Dataset excerpts:

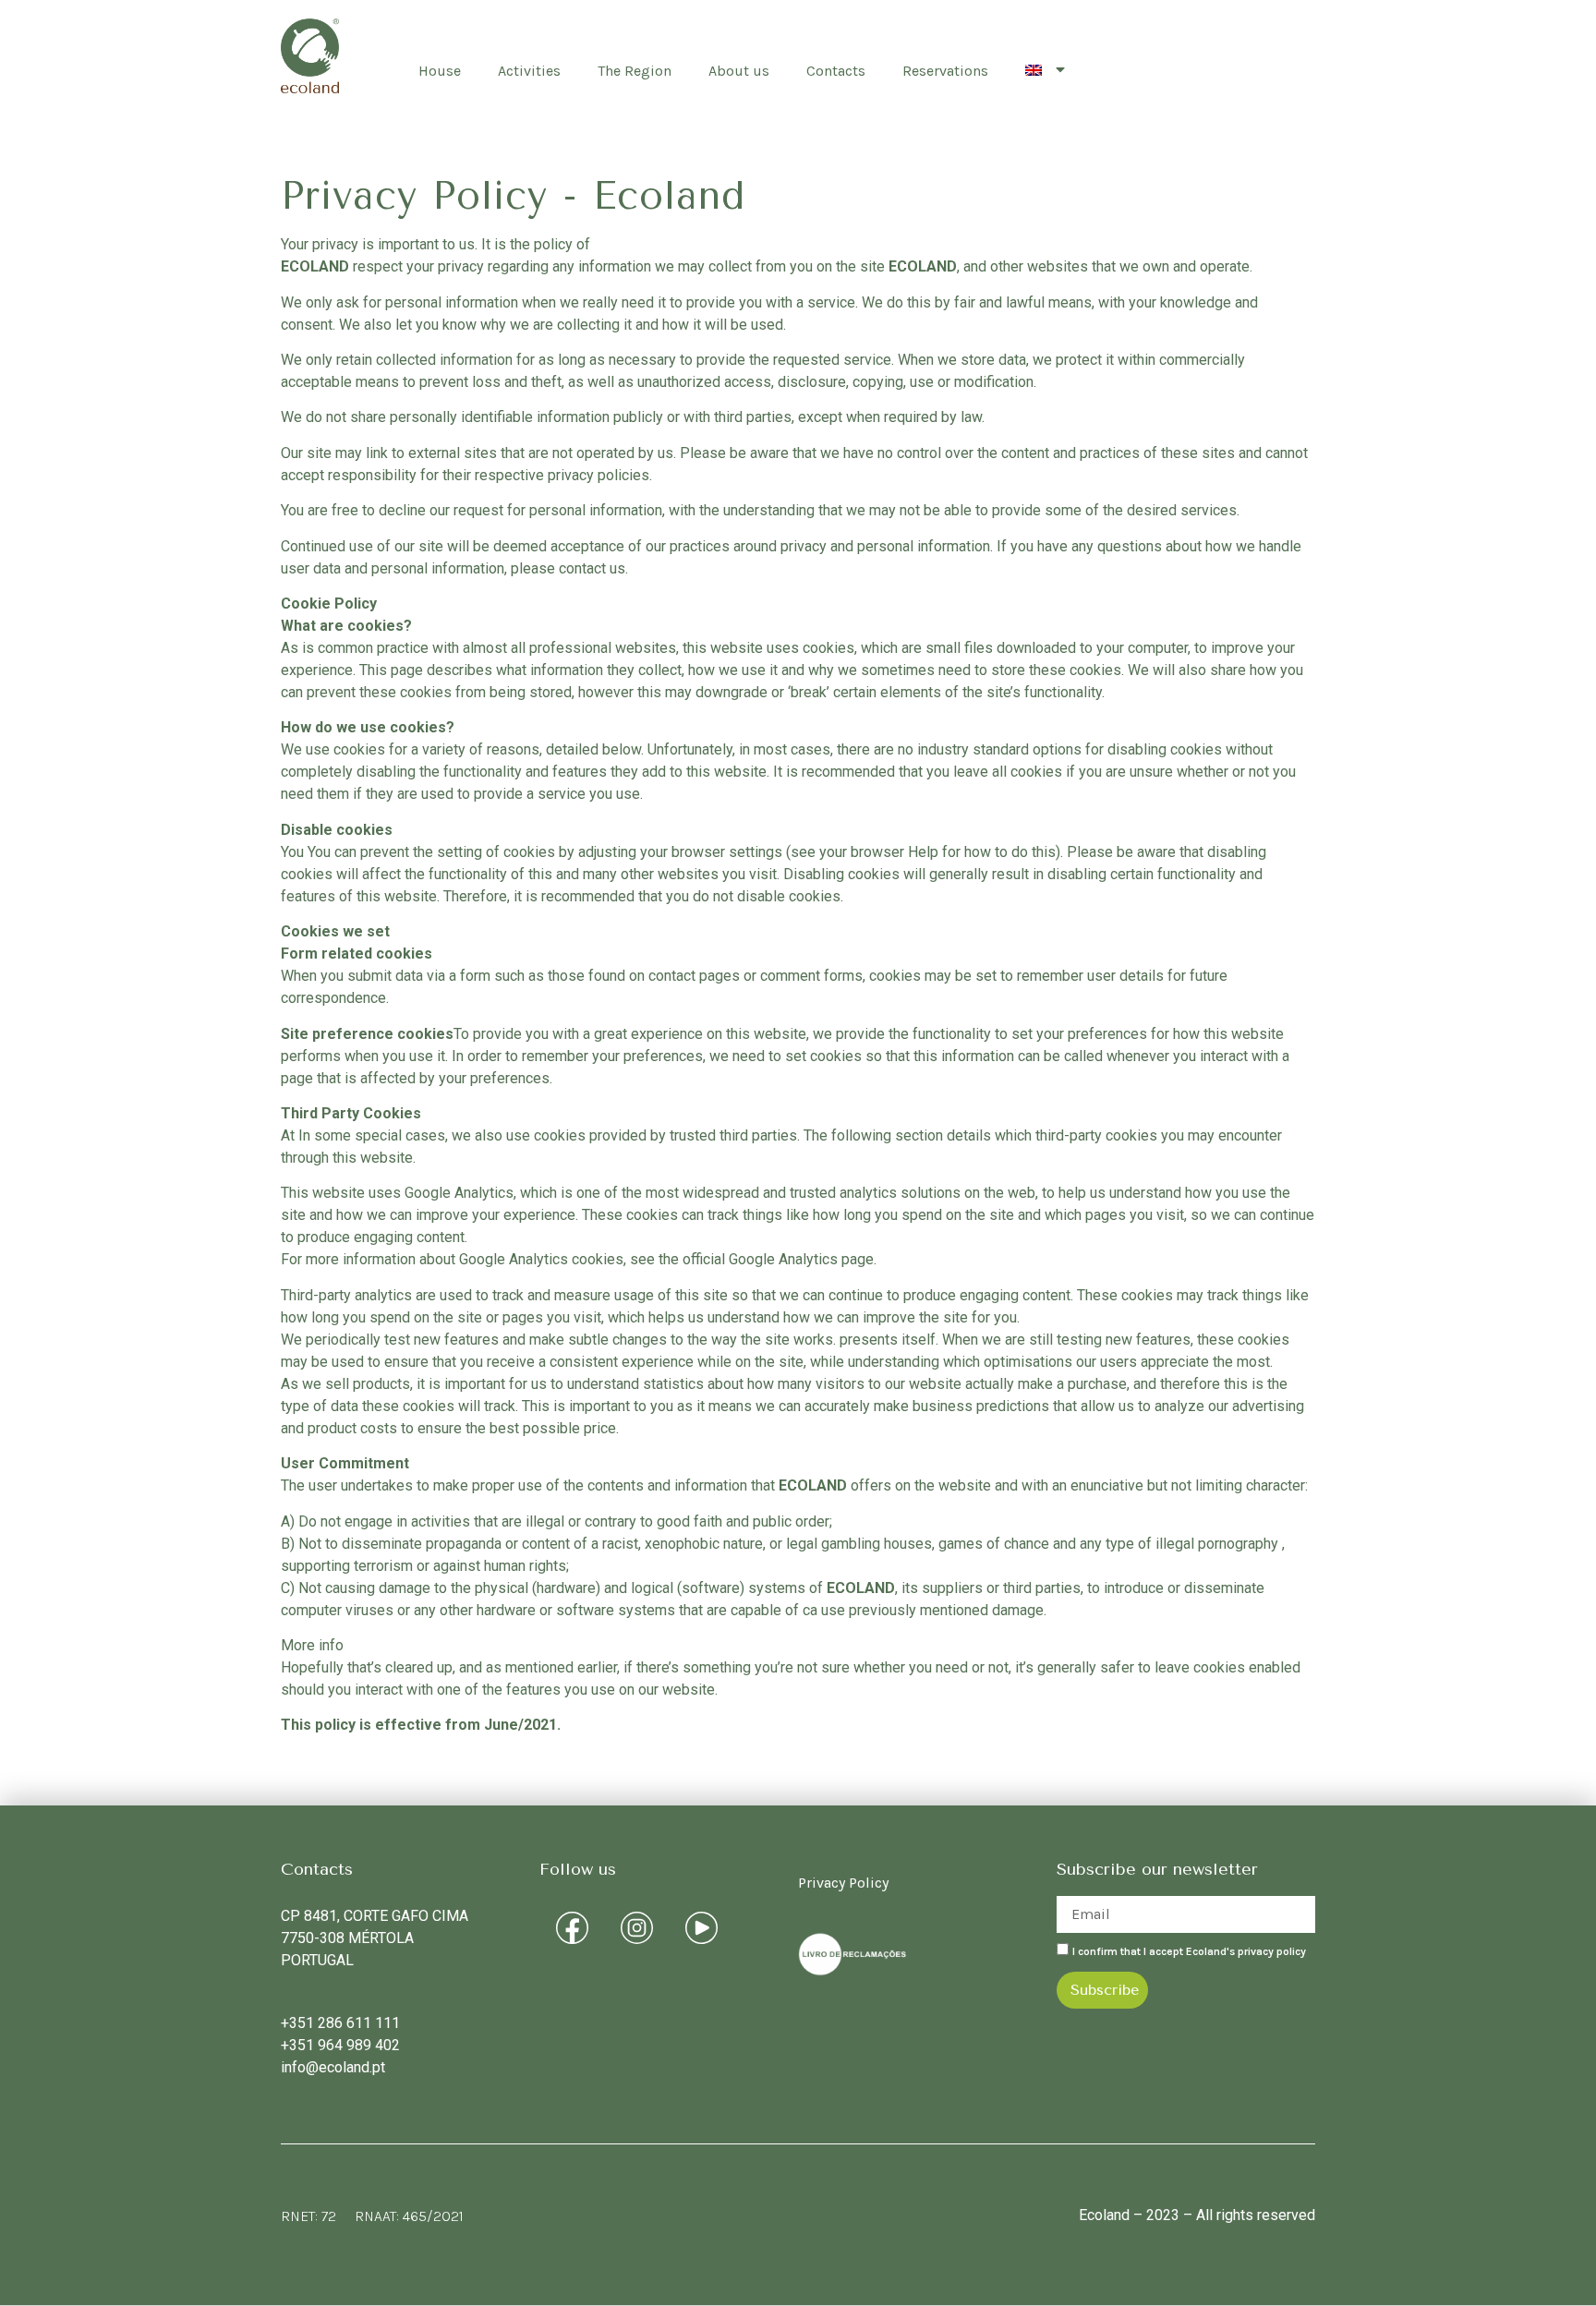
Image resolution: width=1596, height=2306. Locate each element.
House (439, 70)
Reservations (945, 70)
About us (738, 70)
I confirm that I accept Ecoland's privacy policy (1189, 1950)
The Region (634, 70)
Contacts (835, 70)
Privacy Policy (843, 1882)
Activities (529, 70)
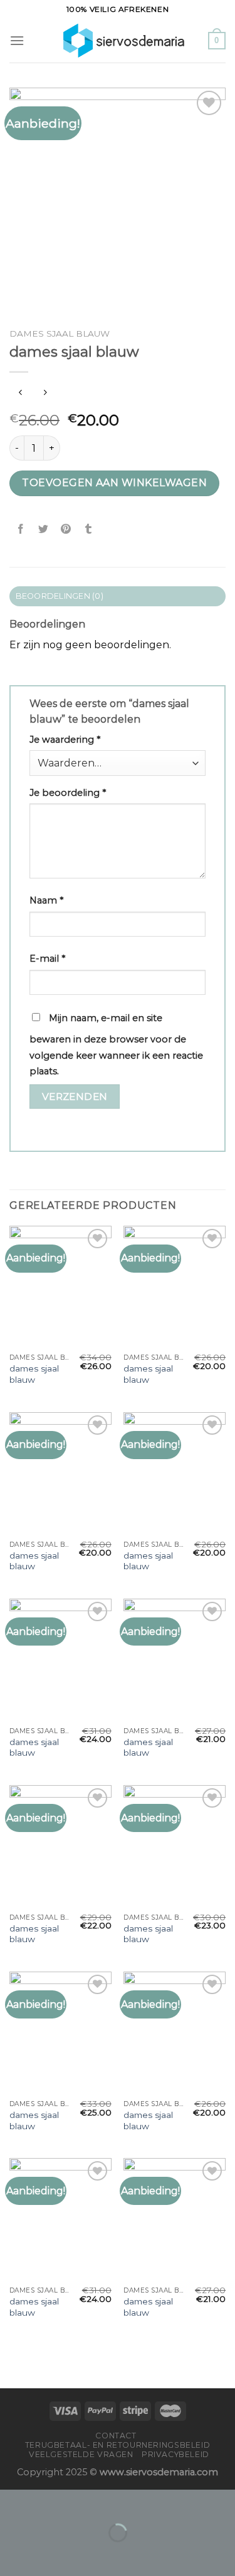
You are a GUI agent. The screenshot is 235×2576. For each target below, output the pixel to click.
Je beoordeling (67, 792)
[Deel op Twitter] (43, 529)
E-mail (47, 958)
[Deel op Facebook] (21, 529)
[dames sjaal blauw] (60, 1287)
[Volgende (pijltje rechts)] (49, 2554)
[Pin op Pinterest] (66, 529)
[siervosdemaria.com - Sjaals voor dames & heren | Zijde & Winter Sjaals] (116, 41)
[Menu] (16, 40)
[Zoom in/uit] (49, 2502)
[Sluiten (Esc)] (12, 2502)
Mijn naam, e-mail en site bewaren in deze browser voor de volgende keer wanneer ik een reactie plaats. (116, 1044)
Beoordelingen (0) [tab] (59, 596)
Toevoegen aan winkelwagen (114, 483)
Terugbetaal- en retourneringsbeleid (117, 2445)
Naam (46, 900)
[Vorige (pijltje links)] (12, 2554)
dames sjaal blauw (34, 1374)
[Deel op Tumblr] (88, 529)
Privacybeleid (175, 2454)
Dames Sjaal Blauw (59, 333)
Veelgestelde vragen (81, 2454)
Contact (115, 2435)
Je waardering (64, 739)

HOW TO COMPLETE THIS TASK: This exercise asks for an exact repeat of the lines from the one holding "Beoordelingen (0) [tab] (59, 596)" through the end of the data above.

REPLY TO THE TASK:
Beoordelingen (0) [tab] (59, 596)
Toevoegen aan winkelwagen (114, 483)
Terugbetaal- en retourneringsbeleid (117, 2445)
Naam (46, 900)
[Vorige (pijltje links)] (12, 2554)
dames sjaal blauw (34, 1374)
[Deel op Tumblr] (88, 529)
Privacybeleid (175, 2454)
Dames Sjaal Blauw (59, 333)
Veelgestelde vragen (81, 2454)
Contact (115, 2435)
Je waardering (64, 739)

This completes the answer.